▶ _やること_:
下にあるセルロースと繊維材料の結合製品についての文章から、「セルロースと繊維材料の結合製品を製造する方法ならびに装置」から「備える。細断機も説明される。」までを、どちらの言葉も含めて一字も変えずに書き写してください。

▶ _元の文章_:

説明

セルロースと繊維材料の結合製品を製造する方法及び装置

セルロースと繊維材料の結合製品を製造する方法ならびに装置。本方法は、セルロース小片と重合体繊維とを混合してセルロースと重合体繊維の混合物にするステップを含む。この混合物は、セルロースと繊維材料の結合製品を形成するように、重合体繊維が溶け始めてセルロース小片に付着する温度まで加熱される。本方法のための装置(10)が、第1の搬送手段(12)と、第2の搬送手段(34)と、混合手段(40)と、加熱手段(56)とを備える。本装置は、重合体繊維材料と混和する前に、セルロース材料、すなわち、典型的には再生新聞用紙を細断するために主細断機(14)および副細断機(20)をさらに備える。細断機も説明される。

【発明の詳細な説明】
【技術分野】
【0001】
本発明は、セルロースと繊維材料の結合製品を製造する方法及び装置に関する。本発明は特に、限定するものではないが、油こぼれ又は他の液体汚染物を清掃するのに適切な吸収マットを製造する方法及び装置に関する。

▶ _記録一覧_:
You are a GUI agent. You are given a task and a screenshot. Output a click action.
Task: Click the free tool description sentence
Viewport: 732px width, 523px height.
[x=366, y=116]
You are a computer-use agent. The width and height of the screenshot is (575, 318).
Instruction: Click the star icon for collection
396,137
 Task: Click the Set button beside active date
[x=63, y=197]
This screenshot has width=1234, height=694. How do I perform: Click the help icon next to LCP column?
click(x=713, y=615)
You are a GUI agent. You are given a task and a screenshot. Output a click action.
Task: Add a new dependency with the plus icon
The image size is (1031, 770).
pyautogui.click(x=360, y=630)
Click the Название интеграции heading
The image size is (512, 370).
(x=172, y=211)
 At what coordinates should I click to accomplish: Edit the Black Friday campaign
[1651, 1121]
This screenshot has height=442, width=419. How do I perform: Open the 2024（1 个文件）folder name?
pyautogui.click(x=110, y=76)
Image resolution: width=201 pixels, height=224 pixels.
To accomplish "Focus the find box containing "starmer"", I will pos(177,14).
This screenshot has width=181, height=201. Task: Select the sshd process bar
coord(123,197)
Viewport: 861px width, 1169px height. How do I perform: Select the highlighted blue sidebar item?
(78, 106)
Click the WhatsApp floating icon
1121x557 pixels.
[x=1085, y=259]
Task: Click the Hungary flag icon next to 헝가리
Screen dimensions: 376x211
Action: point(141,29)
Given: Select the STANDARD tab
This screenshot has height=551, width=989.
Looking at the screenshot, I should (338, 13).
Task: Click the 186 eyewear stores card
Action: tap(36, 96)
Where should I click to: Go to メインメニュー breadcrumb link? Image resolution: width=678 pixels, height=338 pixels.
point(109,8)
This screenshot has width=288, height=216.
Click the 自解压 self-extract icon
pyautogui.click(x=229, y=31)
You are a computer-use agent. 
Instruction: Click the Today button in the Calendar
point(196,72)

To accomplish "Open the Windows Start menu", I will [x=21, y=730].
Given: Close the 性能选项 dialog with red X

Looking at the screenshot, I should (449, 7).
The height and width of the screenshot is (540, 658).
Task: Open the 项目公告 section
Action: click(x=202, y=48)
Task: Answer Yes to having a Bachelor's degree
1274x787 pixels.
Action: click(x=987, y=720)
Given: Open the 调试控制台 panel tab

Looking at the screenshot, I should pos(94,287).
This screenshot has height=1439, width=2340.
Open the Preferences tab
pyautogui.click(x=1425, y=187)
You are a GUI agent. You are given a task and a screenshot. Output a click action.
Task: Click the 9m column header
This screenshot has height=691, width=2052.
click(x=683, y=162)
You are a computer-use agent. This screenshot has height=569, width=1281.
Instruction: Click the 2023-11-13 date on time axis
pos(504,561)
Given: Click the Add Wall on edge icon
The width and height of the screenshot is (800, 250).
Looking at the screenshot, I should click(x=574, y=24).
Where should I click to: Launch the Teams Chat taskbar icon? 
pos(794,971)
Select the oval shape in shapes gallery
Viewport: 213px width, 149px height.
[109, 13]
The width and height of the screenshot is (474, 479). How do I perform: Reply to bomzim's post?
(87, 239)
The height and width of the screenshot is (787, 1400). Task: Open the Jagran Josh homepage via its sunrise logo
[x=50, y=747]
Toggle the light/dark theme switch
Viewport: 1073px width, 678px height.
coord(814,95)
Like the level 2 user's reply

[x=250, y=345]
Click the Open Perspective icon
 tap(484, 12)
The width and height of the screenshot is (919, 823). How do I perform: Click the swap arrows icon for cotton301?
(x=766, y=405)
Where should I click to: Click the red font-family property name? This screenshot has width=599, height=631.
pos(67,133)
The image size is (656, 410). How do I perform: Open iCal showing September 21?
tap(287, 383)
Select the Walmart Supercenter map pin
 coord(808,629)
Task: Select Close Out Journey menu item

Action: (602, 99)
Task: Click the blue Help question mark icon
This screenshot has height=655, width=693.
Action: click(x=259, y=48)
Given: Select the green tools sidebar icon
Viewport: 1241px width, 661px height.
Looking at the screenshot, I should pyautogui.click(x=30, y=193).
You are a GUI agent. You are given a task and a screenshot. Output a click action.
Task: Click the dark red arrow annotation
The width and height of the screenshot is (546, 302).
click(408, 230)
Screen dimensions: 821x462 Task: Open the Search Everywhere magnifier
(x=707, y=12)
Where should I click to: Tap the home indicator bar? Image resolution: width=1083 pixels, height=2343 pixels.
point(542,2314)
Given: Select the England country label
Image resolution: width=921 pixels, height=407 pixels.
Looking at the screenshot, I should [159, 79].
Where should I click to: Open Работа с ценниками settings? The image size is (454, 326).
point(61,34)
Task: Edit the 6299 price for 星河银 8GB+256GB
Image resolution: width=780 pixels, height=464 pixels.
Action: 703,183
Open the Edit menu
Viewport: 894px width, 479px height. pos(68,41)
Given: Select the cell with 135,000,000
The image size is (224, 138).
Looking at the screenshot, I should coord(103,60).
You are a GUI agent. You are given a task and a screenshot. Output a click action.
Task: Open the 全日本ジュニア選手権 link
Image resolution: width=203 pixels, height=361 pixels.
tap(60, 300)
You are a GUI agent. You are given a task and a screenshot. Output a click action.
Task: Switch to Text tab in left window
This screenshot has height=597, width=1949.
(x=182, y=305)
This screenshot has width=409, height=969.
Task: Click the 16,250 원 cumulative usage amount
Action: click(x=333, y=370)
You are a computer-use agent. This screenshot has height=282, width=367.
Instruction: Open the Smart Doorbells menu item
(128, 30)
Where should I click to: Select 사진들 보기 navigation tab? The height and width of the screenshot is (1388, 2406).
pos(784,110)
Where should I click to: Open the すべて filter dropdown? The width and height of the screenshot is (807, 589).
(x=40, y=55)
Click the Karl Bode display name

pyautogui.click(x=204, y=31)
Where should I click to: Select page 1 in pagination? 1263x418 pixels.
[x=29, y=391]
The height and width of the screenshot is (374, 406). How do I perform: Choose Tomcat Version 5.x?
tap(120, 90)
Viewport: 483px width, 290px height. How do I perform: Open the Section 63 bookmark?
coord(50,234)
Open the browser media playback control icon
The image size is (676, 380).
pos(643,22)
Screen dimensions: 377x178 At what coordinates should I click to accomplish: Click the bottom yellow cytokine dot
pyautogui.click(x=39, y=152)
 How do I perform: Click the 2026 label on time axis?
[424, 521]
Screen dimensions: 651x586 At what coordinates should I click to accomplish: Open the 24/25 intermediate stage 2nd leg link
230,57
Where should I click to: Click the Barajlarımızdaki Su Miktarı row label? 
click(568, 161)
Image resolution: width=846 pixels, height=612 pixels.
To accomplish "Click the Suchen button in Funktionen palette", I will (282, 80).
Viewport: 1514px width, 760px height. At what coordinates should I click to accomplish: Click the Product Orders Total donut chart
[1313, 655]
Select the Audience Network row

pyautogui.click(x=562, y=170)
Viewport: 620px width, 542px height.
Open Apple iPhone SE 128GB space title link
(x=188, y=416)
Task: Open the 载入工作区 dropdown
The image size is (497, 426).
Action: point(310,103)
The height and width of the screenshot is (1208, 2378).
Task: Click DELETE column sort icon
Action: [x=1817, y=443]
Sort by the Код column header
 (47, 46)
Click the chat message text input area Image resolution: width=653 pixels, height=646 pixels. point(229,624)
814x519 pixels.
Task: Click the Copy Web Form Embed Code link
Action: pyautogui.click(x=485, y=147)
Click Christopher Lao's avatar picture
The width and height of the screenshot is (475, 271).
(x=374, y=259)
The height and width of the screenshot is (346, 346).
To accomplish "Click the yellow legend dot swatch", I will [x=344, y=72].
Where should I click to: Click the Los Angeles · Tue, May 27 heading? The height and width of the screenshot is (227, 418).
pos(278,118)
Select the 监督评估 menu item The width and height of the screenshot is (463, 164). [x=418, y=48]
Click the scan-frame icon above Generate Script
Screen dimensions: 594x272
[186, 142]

▶ _課題の答え_:
セルロースと繊維材料の結合製品を製造する方法ならびに装置。本方法は、セルロース小片と重合体繊維とを混合してセルロースと重合体繊維の混合物にするステップを含む。この混合物は、セルロースと繊維材料の結合製品を形成するように、重合体繊維が溶け始めてセルロース小片に付着する温度まで加熱される。本方法のための装置(10)が、第1の搬送手段(12)と、第2の搬送手段(34)と、混合手段(40)と、加熱手段(56)とを備える。本装置は、重合体繊維材料と混和する前に、セルロース材料、すなわち、典型的には再生新聞用紙を細断するために主細断機(14)および副細断機(20)をさらに備える。細断機も説明される。